FamilyLife Today® is an award-winning podcast featuring fun, engaging conversations that help families grow together with Jesus while pursuing the relationships that matter most. Hosted by Dave and Ann Wilson, new episodes air every Tuesday and Thursday.

About Dave and Ann Wilson

Dave and Ann Wilson are co-hosts of FamilyLife Today©, FamilyLife’s nationally-syndicated radio program.

Dave and Ann have been married for more than 40 years and have spent the last 35 teaching and mentoring couples and parents across the country. They have been featured speakers at FamilyLife’s Weekend to Remember® since 1993, and have also hosted their own marriage conferences across the country.

Dave and Ann helped plant Kensington Community Church in Detroit, Michigan where they served together in ministry for more than three decades, wrapping up their time at Kensington in 2020.

The Wilsons are the creative force behind DVD teaching series Rock Your Marriage and The Survival Guide To Parenting, as well as authors of the recently released books Vertical Marriage (Zondervan, 2019) and No Perfect Parents (Zondervan, 2021).

Dave is a graduate of the International School of Theology, where he received a Master of Divinity degree.

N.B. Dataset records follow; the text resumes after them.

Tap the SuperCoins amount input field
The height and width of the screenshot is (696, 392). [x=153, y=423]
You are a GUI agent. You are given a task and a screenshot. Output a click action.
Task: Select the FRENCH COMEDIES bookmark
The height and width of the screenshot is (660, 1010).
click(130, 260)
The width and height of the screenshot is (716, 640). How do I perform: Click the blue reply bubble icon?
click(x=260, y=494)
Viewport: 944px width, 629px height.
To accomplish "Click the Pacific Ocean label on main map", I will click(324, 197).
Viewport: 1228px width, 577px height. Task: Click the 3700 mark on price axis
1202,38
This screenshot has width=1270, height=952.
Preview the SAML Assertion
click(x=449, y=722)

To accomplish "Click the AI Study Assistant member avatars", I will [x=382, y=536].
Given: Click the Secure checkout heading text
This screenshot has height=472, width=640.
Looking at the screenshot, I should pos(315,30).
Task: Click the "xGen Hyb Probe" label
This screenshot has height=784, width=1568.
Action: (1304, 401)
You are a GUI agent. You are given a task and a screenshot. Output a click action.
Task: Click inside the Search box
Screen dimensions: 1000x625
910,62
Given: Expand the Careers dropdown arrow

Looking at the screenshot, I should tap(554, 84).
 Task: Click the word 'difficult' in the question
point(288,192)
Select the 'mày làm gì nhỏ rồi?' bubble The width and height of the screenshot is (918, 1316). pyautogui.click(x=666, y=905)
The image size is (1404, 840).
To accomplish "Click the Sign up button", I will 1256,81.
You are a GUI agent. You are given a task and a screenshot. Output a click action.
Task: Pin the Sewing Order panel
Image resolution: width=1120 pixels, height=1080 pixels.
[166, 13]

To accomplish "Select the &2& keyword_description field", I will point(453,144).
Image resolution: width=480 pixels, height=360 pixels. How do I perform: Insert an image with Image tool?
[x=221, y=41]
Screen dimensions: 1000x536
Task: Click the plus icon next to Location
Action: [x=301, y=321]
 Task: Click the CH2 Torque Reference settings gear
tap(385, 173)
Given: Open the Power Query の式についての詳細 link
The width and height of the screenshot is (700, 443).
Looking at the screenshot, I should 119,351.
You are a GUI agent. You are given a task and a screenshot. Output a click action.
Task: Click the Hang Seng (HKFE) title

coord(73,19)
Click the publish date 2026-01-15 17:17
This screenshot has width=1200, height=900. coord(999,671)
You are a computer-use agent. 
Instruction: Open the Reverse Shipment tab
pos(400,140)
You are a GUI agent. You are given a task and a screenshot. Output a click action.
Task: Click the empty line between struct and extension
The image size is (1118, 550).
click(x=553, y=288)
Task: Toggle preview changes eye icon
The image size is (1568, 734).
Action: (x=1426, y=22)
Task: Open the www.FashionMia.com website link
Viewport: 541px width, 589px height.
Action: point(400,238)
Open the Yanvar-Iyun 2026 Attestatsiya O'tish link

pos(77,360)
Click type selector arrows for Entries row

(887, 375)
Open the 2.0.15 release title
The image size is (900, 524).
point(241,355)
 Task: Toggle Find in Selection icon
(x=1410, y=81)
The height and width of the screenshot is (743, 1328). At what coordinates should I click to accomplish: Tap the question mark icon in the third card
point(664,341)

A Ball State University Hall of Fame Quarterback, Dave served the Detroit Lions as Chaplain for thirty-three years. Ann attended the University of Kentucky. She has been active with Dave in ministry as a speaker, writer, small group leader, and mentor to countless women.

The Wilsons live in the Detroit area. They have three grown sons, CJ, Austin, and Cody, three daughters-in-law, and a growing number of grandchildren.